What is required: Leaving out each picture, transcribe the lines of the listing below exactly from the first through the line that contains "The height and".

Source data:
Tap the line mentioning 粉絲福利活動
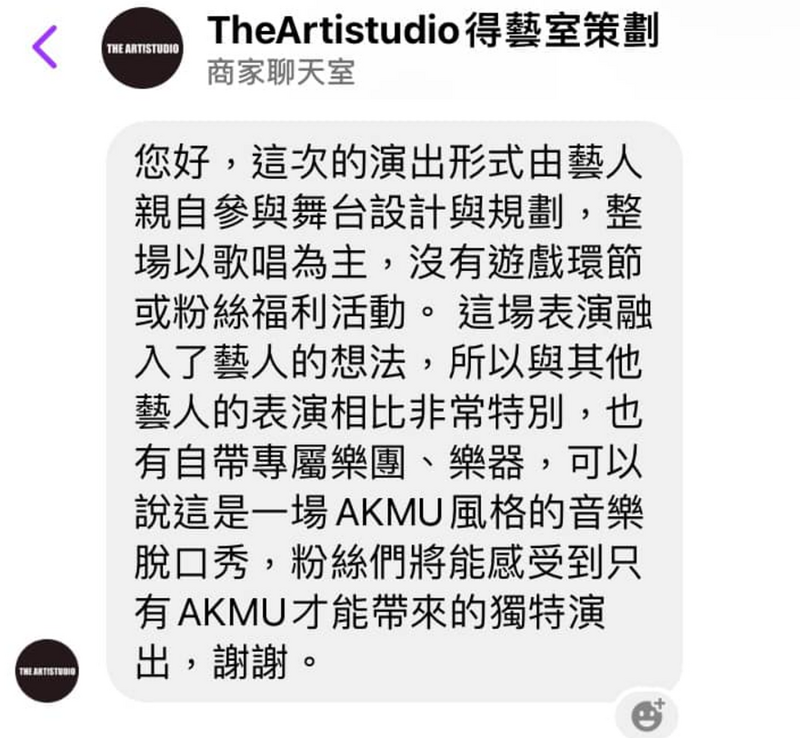Image resolution: width=800 pixels, height=738 pixels. (393, 312)
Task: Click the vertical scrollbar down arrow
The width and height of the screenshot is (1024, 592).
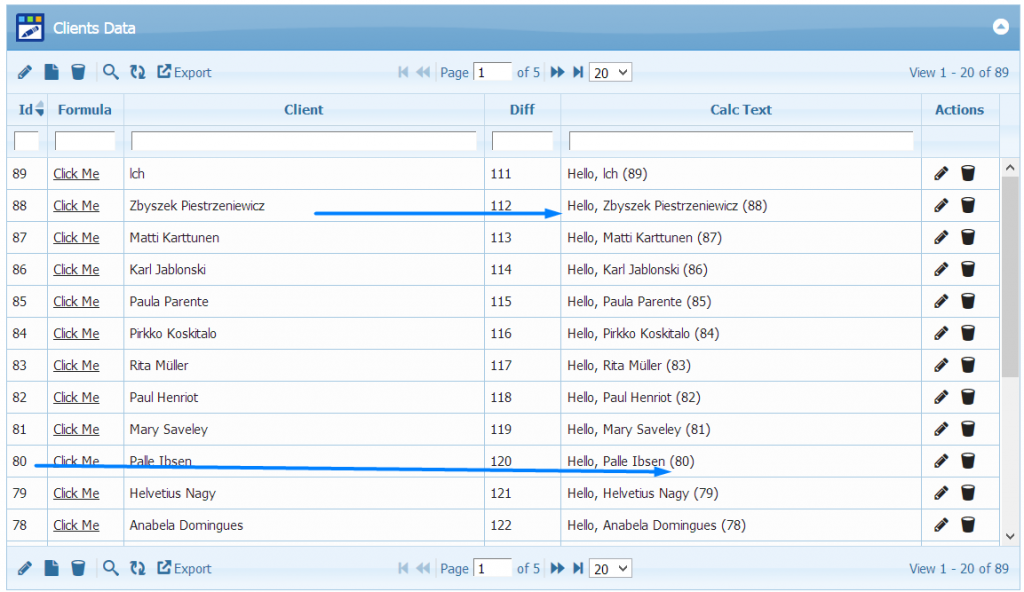Action: (1010, 536)
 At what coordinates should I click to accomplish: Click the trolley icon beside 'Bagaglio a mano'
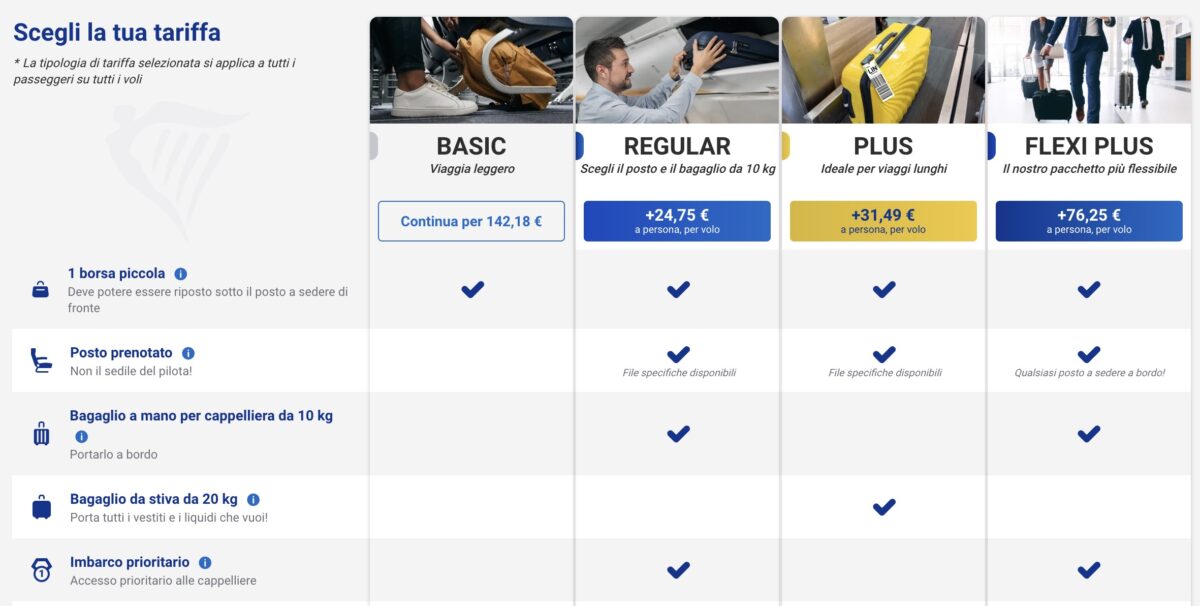click(40, 435)
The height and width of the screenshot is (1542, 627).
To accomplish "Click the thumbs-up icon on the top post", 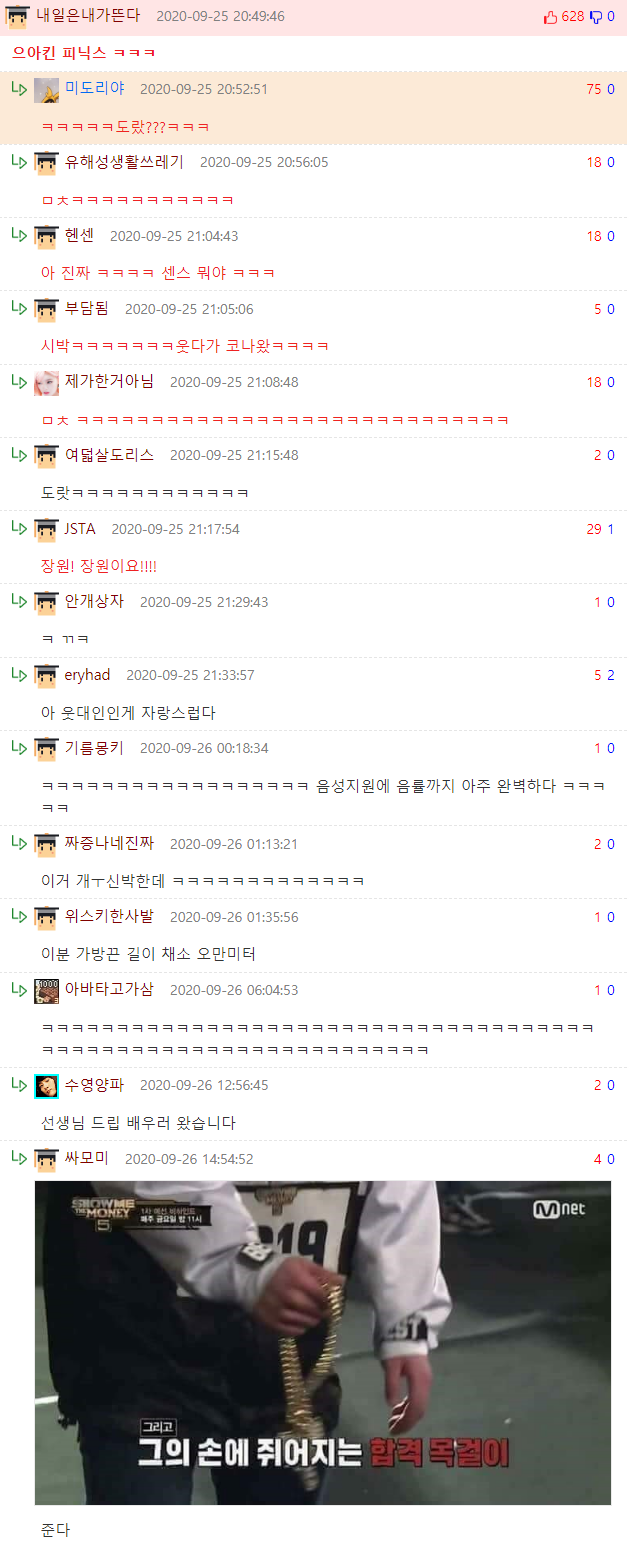I will click(550, 17).
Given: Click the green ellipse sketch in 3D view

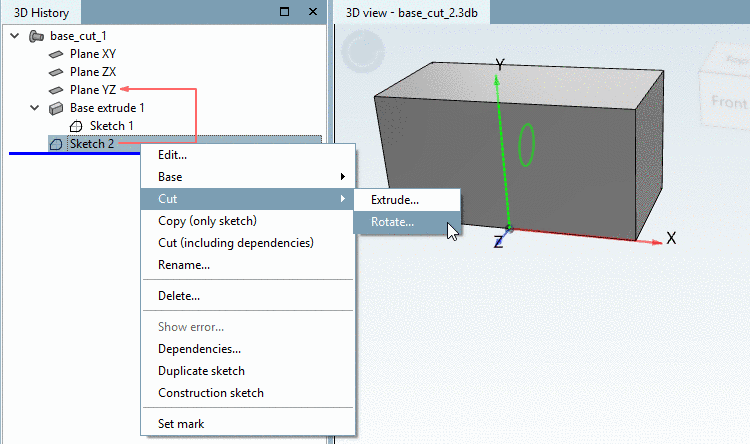Looking at the screenshot, I should (526, 145).
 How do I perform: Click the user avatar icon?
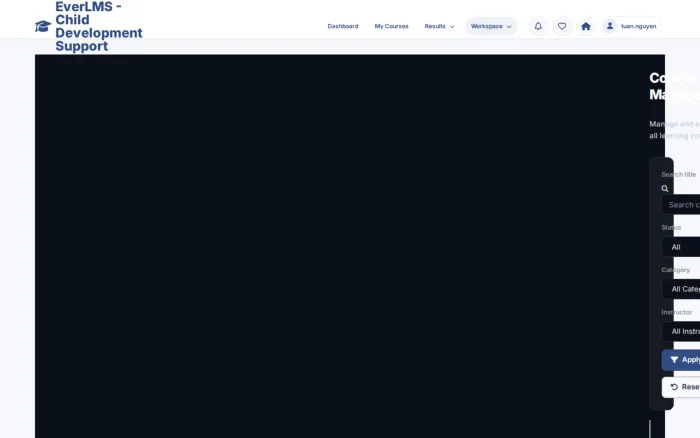(x=610, y=26)
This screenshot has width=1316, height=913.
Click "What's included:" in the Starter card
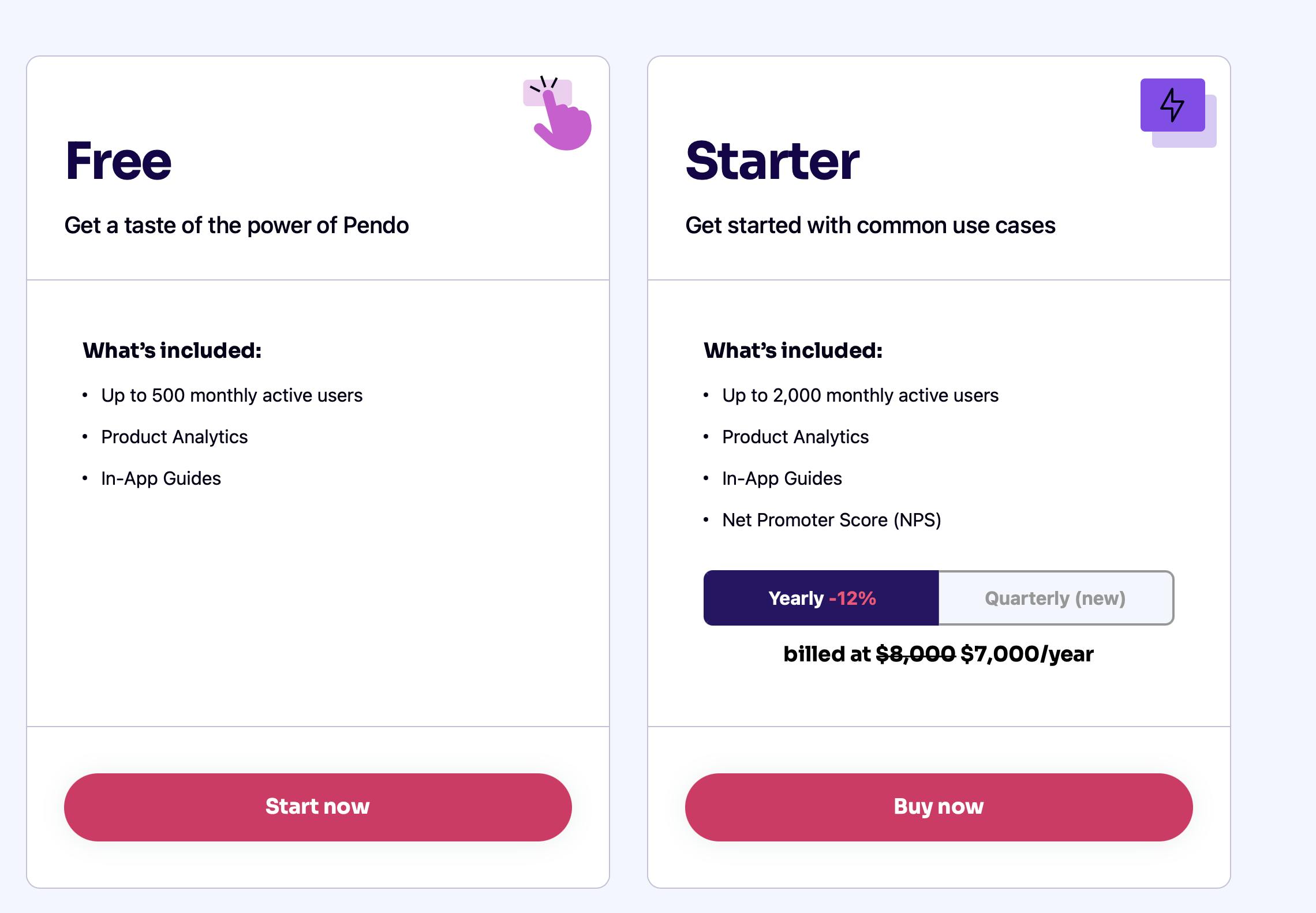[793, 350]
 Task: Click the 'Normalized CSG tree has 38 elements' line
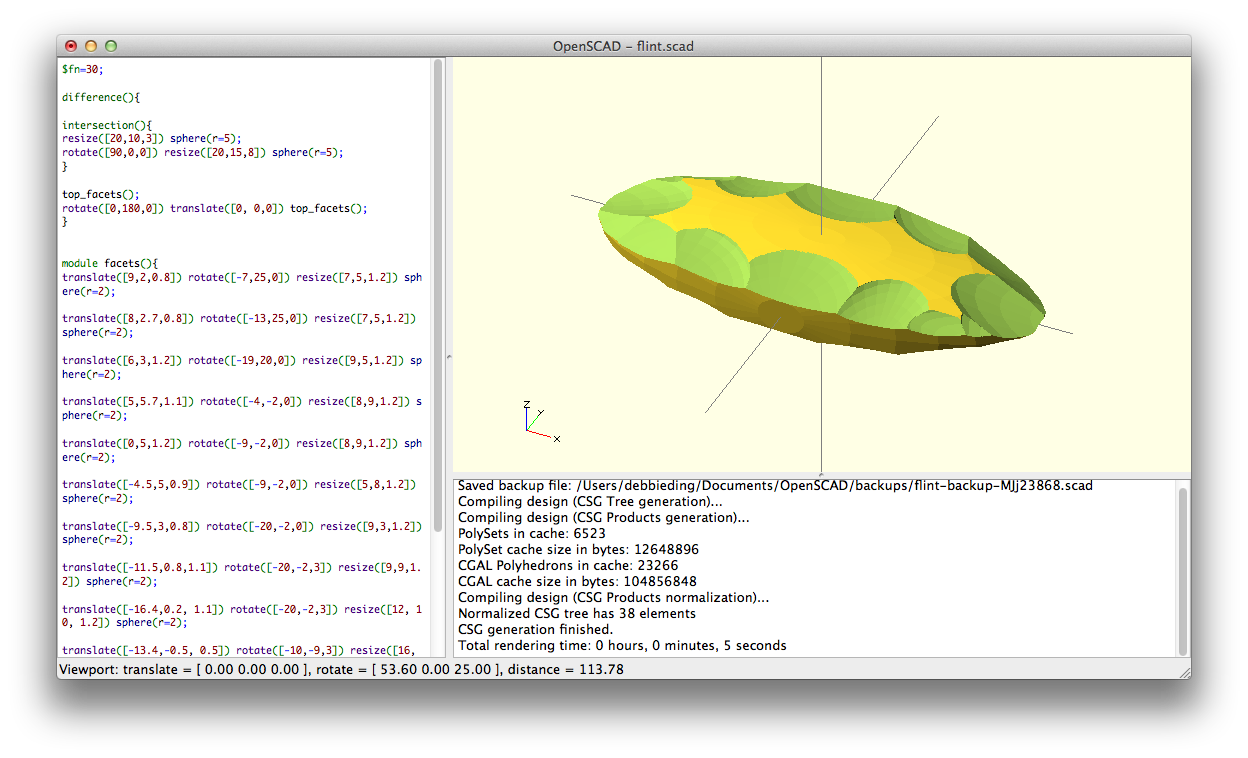tap(577, 614)
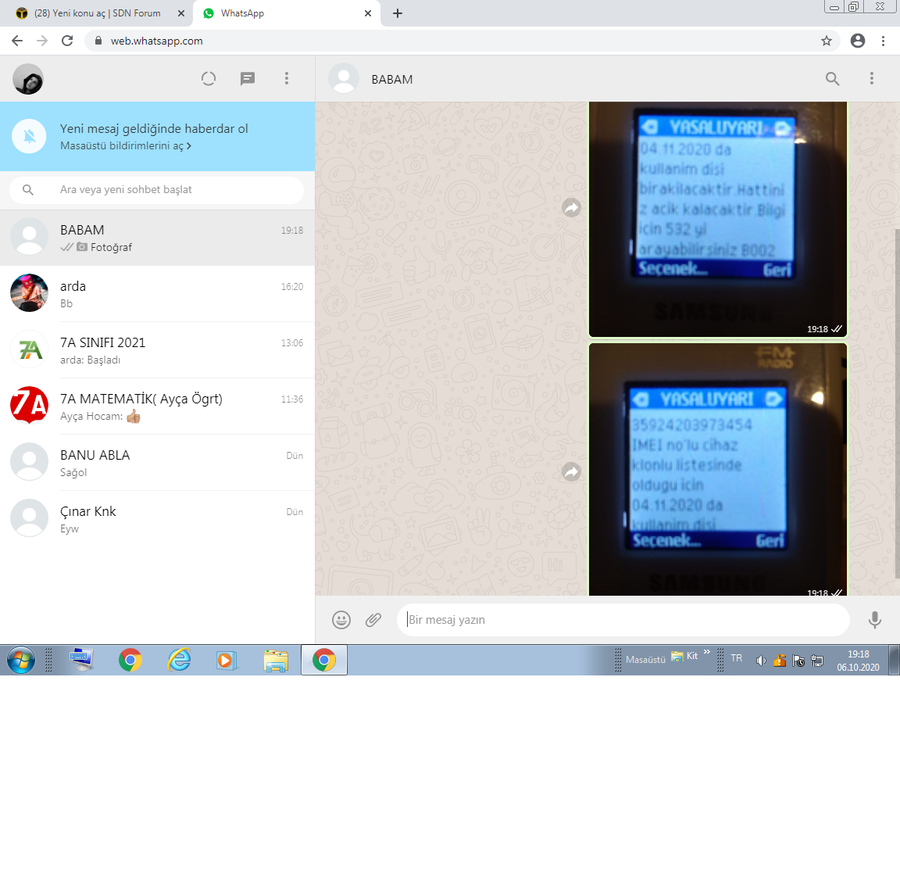Open my profile picture in sidebar
Image resolution: width=900 pixels, height=874 pixels.
point(28,79)
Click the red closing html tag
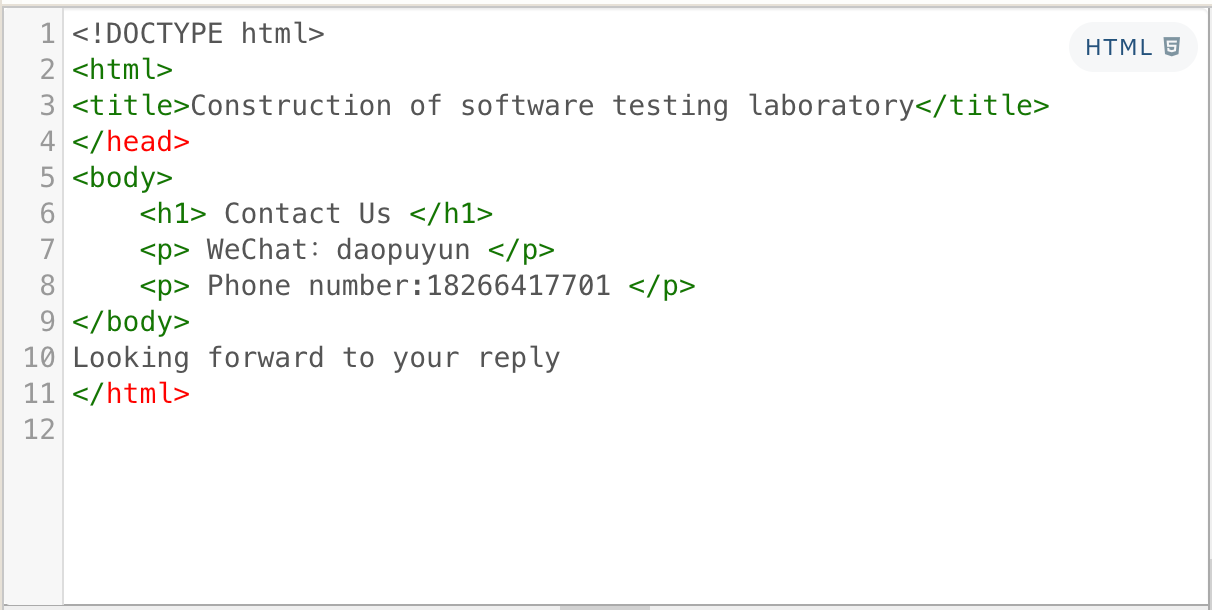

Output of the task:
Tap the line mentioning 粉絲福利活動
Image resolution: width=800 pixels, height=738 pixels. (393, 312)
Task: Click the vertical scrollbar down arrow
The width and height of the screenshot is (1024, 592).
Action: (1010, 536)
 At what coordinates should I click to accomplish: Click the trolley icon beside 'Bagaglio a mano'
click(40, 435)
The height and width of the screenshot is (1542, 627).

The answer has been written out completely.